DIRECTIONS FOR THIS TASK
The answer must consist of every line from the entries that holds the word "computer".

* * *

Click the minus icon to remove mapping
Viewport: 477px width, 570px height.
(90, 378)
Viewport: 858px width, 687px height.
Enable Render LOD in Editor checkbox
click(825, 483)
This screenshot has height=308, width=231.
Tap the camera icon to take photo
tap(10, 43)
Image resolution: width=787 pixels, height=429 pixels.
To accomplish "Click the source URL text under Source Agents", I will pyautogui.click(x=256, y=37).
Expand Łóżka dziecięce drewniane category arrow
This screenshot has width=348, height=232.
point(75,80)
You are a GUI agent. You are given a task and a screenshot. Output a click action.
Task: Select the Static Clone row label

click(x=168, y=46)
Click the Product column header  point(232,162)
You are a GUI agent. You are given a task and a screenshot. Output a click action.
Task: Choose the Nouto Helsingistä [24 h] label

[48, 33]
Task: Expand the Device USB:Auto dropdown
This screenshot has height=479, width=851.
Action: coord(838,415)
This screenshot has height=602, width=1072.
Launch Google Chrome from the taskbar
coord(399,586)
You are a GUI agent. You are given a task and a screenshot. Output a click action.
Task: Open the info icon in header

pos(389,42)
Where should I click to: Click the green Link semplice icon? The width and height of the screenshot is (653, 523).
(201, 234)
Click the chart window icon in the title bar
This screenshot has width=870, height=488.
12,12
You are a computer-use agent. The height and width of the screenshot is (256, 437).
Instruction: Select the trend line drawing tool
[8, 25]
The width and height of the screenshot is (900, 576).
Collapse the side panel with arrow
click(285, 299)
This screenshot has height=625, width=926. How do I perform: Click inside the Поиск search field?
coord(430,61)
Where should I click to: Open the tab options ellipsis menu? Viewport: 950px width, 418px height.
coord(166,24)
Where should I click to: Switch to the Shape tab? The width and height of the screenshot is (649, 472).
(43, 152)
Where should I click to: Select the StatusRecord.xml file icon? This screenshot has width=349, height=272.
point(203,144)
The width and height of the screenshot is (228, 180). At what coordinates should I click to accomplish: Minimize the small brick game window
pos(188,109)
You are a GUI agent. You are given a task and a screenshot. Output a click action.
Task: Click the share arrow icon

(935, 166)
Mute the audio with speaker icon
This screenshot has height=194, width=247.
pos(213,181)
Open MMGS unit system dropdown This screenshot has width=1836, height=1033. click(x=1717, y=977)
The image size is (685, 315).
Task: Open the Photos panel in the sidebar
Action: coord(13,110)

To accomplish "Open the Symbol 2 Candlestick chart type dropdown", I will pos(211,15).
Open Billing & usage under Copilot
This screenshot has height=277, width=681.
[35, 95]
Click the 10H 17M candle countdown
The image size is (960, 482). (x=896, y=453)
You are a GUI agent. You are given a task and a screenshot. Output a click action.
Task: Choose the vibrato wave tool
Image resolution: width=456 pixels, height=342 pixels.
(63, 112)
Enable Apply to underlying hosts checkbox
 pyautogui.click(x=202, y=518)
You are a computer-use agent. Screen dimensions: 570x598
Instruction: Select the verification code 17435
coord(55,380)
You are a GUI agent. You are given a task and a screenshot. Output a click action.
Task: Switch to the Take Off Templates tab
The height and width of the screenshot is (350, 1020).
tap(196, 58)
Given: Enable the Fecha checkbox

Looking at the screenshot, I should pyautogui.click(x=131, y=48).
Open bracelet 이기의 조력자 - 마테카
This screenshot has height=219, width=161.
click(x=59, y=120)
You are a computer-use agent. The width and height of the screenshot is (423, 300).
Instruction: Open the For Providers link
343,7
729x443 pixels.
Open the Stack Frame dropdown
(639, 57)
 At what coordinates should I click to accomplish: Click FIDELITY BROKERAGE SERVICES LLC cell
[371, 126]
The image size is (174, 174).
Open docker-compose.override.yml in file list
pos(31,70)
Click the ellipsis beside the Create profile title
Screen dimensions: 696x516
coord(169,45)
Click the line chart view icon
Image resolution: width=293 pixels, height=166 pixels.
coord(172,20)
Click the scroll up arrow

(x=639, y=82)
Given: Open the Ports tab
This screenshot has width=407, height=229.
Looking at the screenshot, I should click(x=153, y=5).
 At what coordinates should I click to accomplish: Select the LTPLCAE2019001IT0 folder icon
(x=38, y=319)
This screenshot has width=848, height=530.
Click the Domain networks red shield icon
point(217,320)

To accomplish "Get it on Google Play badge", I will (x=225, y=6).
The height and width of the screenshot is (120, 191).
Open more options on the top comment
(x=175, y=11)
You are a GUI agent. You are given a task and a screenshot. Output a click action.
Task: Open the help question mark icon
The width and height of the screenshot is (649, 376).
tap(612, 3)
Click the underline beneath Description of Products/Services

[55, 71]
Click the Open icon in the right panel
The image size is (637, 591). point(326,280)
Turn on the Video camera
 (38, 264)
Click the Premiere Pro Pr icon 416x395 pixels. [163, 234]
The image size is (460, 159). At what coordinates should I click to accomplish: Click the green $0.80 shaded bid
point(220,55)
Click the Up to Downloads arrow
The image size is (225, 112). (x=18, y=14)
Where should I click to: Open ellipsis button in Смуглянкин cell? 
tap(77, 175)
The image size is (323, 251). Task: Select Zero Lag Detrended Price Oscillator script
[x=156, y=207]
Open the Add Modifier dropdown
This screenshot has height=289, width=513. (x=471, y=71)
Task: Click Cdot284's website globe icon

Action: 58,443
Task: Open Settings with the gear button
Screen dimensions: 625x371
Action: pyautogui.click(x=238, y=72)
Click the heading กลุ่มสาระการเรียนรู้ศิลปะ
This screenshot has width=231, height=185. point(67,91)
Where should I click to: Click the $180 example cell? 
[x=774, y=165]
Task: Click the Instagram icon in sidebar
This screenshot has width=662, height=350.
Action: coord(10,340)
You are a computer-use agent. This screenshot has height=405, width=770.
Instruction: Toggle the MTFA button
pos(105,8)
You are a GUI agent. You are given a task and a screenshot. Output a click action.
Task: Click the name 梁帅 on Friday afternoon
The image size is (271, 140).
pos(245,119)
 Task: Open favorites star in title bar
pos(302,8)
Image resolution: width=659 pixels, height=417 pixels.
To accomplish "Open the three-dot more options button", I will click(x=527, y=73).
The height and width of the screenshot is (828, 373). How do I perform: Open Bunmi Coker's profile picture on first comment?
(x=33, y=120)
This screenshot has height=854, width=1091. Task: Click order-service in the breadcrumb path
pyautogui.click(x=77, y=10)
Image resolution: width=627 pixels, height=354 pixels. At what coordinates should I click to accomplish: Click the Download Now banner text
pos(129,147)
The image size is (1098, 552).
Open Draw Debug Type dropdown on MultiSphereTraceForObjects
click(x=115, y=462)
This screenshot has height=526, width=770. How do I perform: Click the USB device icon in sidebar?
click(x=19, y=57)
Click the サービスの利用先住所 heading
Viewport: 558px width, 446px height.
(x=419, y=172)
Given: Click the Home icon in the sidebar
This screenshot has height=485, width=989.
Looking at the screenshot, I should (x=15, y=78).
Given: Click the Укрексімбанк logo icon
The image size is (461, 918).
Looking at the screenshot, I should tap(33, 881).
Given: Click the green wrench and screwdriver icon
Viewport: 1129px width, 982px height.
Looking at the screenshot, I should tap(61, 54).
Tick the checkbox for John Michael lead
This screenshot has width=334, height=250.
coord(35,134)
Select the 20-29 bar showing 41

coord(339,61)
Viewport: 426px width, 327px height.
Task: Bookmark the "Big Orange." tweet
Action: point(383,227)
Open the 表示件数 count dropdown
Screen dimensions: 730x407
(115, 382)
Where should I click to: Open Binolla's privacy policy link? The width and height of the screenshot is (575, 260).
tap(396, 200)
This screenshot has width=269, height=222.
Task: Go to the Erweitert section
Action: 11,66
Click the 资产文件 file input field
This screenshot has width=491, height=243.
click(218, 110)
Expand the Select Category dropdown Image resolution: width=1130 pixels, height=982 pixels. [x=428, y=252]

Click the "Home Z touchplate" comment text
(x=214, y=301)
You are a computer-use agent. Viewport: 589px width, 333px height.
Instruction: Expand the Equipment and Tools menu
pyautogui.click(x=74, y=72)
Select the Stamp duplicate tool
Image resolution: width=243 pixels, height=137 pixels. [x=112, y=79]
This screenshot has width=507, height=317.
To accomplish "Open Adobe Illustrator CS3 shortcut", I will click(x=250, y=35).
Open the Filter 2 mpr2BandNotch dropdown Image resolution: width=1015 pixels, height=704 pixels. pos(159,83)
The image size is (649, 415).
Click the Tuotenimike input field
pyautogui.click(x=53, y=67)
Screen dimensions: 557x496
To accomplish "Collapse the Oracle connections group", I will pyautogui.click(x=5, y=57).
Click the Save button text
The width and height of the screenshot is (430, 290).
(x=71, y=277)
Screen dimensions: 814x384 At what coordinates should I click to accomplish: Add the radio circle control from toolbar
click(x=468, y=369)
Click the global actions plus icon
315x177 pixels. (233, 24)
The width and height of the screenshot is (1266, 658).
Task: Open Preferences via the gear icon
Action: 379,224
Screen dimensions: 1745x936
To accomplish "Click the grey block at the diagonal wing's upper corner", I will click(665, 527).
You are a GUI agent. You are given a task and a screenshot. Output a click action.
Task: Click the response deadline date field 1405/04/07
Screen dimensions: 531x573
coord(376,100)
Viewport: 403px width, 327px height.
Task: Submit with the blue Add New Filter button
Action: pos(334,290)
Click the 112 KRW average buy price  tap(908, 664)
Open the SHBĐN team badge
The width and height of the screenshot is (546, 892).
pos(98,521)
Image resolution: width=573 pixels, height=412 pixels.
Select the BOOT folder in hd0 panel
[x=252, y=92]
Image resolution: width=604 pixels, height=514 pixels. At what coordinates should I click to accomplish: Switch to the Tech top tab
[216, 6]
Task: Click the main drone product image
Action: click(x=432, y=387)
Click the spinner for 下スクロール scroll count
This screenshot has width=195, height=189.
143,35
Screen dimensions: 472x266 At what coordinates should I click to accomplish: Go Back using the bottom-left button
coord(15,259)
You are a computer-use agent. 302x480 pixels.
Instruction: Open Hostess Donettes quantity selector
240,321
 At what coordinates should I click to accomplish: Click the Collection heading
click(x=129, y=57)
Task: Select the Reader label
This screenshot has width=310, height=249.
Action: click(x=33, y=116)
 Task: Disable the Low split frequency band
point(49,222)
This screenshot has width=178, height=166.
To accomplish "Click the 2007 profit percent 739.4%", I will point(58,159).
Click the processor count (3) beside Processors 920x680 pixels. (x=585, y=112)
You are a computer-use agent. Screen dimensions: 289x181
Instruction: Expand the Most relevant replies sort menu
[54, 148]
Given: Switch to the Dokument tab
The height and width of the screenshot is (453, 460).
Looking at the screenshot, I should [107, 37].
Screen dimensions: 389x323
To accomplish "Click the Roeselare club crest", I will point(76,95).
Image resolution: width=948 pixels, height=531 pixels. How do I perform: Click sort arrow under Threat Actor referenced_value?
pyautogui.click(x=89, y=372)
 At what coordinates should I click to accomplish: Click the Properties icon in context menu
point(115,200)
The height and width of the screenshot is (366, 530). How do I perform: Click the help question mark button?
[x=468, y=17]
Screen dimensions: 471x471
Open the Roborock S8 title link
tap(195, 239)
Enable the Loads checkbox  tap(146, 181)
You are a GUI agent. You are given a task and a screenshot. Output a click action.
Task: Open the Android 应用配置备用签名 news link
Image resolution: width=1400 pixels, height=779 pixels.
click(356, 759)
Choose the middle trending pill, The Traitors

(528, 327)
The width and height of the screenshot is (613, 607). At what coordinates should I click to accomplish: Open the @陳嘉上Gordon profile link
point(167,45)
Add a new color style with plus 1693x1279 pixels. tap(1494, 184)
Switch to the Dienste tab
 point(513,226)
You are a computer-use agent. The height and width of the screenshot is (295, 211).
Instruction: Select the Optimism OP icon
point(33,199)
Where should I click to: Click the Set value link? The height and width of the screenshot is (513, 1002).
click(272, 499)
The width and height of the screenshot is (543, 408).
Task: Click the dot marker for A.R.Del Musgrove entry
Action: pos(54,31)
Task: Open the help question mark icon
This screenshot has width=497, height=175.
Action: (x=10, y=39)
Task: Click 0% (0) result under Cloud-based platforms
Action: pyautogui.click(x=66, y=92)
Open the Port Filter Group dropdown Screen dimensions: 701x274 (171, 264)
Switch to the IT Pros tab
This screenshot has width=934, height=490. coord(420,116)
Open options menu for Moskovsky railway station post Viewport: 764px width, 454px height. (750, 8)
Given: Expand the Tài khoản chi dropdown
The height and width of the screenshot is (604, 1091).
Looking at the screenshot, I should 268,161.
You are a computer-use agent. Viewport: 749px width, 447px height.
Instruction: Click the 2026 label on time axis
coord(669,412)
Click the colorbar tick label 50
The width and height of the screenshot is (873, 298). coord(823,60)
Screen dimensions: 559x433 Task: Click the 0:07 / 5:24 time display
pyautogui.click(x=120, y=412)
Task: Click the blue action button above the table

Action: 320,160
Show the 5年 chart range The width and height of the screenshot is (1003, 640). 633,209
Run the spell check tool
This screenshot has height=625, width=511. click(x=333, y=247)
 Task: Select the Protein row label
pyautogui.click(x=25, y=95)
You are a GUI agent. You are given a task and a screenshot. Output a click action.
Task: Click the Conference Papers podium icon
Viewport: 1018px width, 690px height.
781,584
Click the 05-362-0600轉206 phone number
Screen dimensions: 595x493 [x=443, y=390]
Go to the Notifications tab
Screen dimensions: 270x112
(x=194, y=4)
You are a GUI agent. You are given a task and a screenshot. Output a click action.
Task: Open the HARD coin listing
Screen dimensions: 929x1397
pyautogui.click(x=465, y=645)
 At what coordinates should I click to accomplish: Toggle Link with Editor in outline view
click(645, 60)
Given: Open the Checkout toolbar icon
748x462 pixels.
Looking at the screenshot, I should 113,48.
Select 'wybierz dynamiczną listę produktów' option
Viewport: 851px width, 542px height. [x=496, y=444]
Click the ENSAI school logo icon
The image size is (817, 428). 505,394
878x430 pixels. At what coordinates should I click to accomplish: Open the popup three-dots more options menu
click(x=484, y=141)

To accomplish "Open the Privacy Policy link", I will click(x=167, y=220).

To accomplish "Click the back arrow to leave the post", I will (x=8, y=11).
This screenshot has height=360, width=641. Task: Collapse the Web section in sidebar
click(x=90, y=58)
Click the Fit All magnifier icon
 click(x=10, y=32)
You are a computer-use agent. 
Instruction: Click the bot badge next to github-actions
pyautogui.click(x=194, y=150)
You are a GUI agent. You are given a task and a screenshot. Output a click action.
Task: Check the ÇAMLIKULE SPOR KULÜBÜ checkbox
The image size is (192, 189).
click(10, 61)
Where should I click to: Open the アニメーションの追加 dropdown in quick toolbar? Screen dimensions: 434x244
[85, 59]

* * *

TASK ANSWER
You are a computer-use agent. The height and width of the screenshot is (256, 437).
You are a computer-use agent. Screen dimensions: 570x598
You are a computer-use agent. The width and height of the screenshot is (423, 300).
You are a computer-use agent. This screenshot has height=405, width=770.
You are a computer-use agent. Viewport: 589px width, 333px height.
You are a computer-use agent. 302x480 pixels.
You are a computer-use agent. Screen dimensions: 289x181
You are a computer-use agent. The height and width of the screenshot is (295, 211).
You are a computer-use agent. Viewport: 749px width, 447px height.
You are a computer-use agent. 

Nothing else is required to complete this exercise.